INSTRUCTION 1>
List every line of the records that contains the word "image".
INSTRUCTION 2>
Continue the forum thread about blotchy DTG prints from the point where it stops.

PASSAGE>

- - -

# DTG Print Blotchy Is This Normal?



## BasicTees (Jun 23, 2016)

Hi Guys,

Quick issue with DTG print: is this patchy/blotchyness to be expected with DTG print?

I just had my sample DTG stock printed to test out the different T-Shirts.

They're all printed on 100% cotton.

I'm not 100% sure whether the patchy print is part of DTG or the printer didn't do a white base on the darker colours. I've attached images.

Is this to be expected with DTG printing?


----------



## BasicTees (Jun 23, 2016)

Another pic.


----------



## wncprinter (Sep 15, 2017)

Looks like it could be your pretreat. 

What are you using? Seems like a little more on the dark shirts might help.


----------



## BasicTees (Jun 23, 2016)

- - -

DATASET EXTRACT>
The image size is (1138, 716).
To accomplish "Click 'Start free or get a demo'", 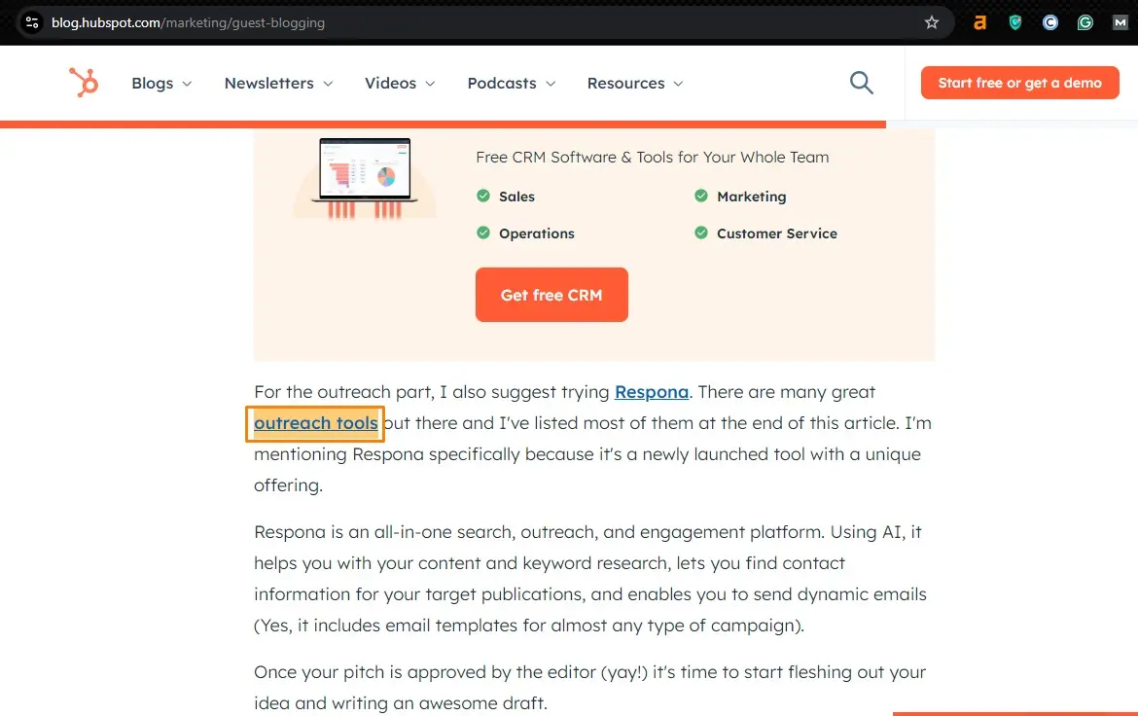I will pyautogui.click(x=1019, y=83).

- - -

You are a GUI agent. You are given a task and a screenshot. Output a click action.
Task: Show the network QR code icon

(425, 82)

- - -

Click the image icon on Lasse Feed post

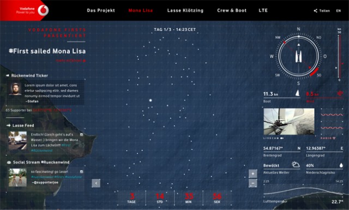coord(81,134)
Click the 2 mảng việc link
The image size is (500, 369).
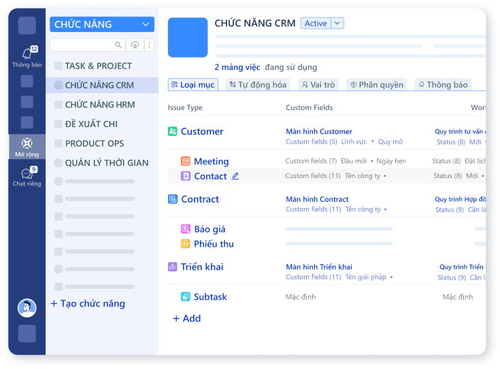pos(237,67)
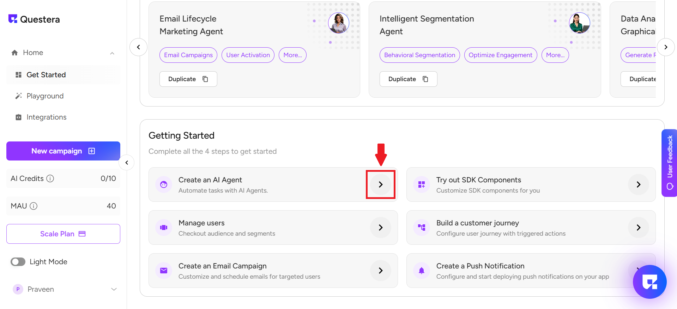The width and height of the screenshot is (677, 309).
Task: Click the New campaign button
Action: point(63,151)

- - -

FINAL RESULT 1>
The image size is (1138, 716).
Click the image icon on Lasse Feed post
The image size is (500, 369).

FINAL RESULT 2>
wncprinter said:


> Looks like it could be your pretreat.
> 
> What are you using? Seems like a little more on the dark shirts might help.


Not sure what pre-treat was used. This was done a printing company.


----------



## wncprinter (Sep 15, 2017)

Not sure how to address this with a 3rd party, but in my experience with the Epson F2000 White Edition, we can up the settings a bit to get a little more opacity with the white.

Ours is set up to do two passes, and we have the opacity cranked up.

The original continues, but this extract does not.